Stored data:
※

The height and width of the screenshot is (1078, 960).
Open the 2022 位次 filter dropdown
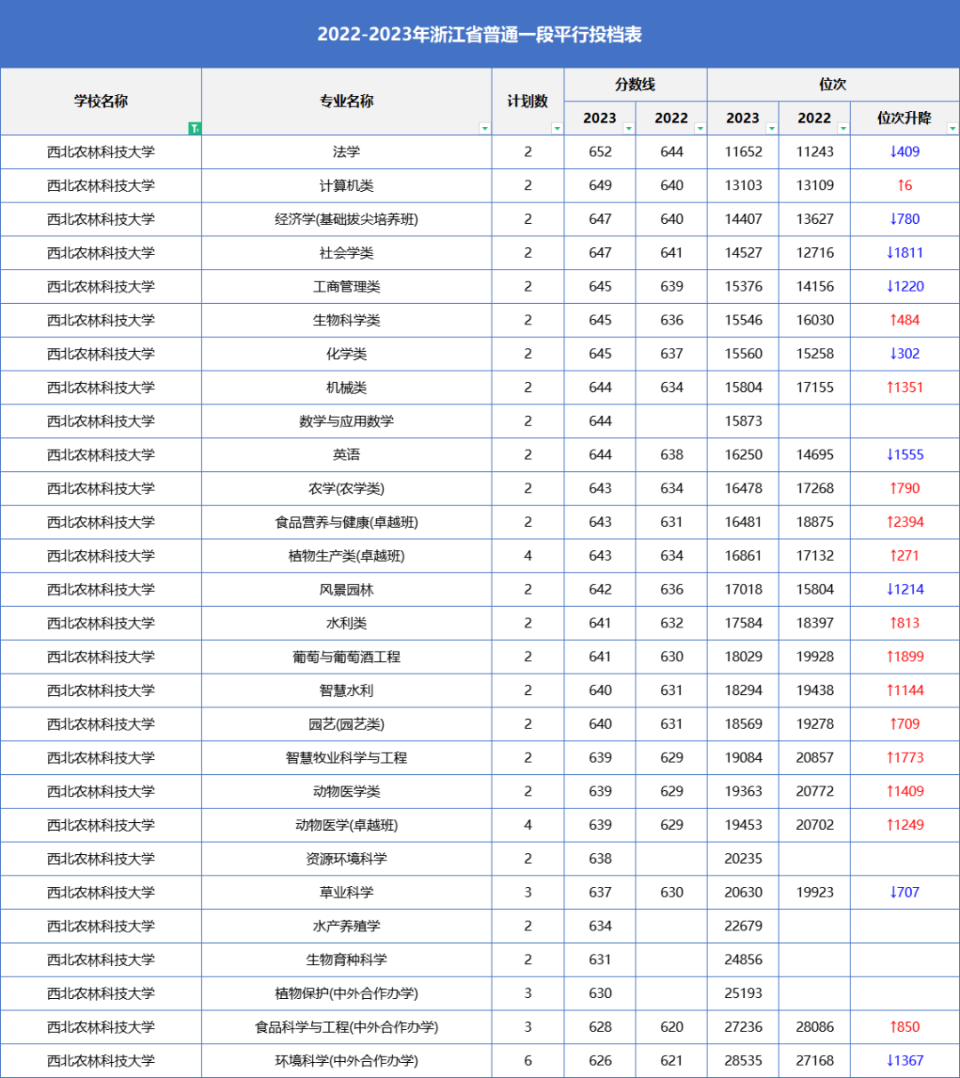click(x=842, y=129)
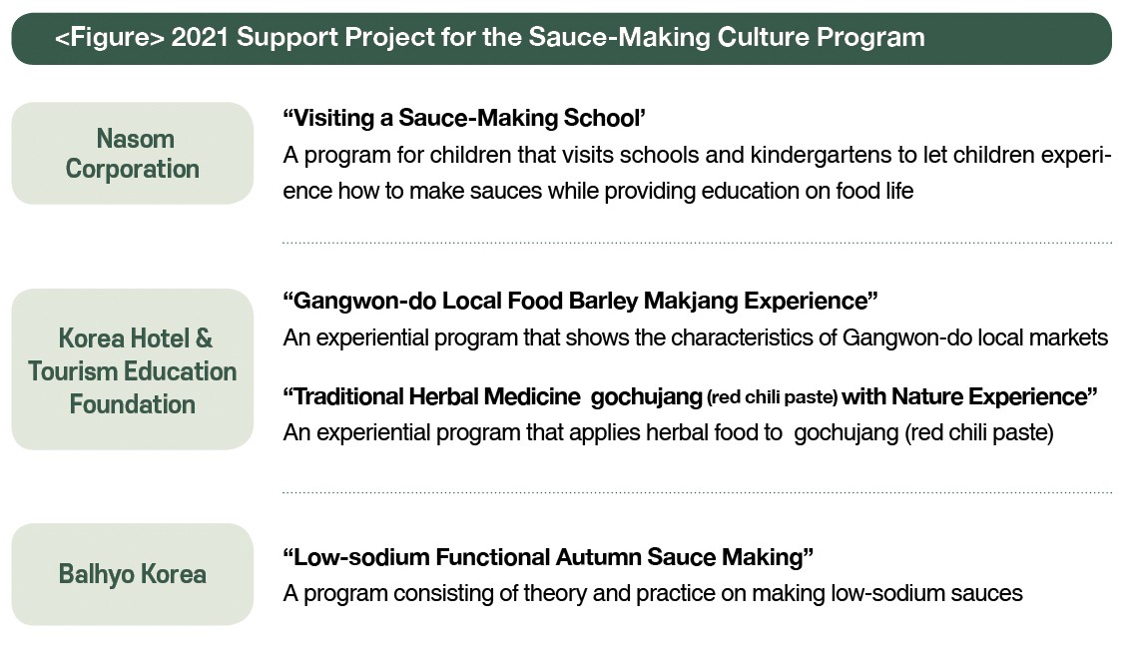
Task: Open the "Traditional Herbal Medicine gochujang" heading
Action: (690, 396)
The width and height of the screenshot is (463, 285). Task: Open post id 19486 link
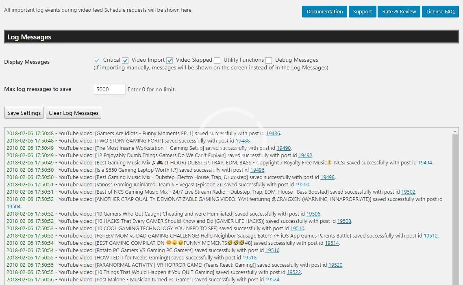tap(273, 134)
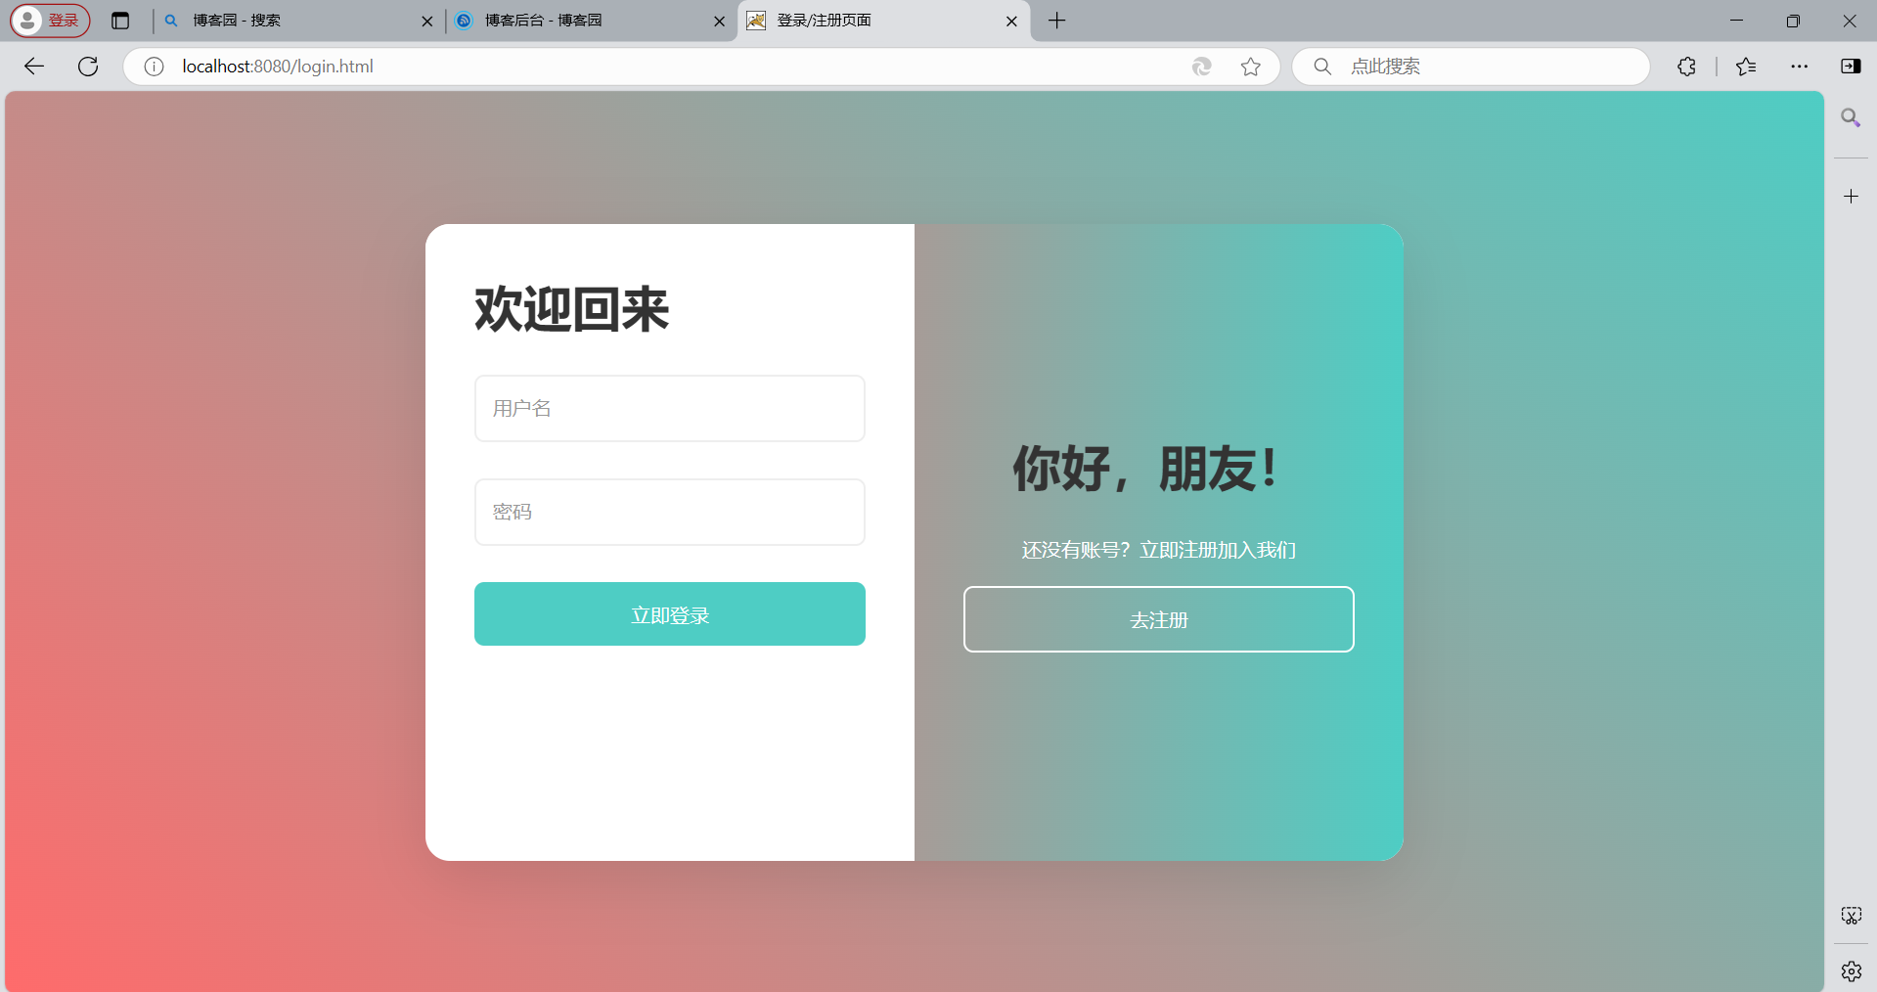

※

Exercise description → Print every entry above again without changing a word, and omit the pictures.

Answer box →
The height and width of the screenshot is (1078, 960).
Open the 2022 位次 filter dropdown
click(x=842, y=129)
Task: Open the "Traditional Herbal Medicine gochujang" heading
Action: (690, 396)
The width and height of the screenshot is (463, 285). Task: Open post id 19486 link
tap(273, 134)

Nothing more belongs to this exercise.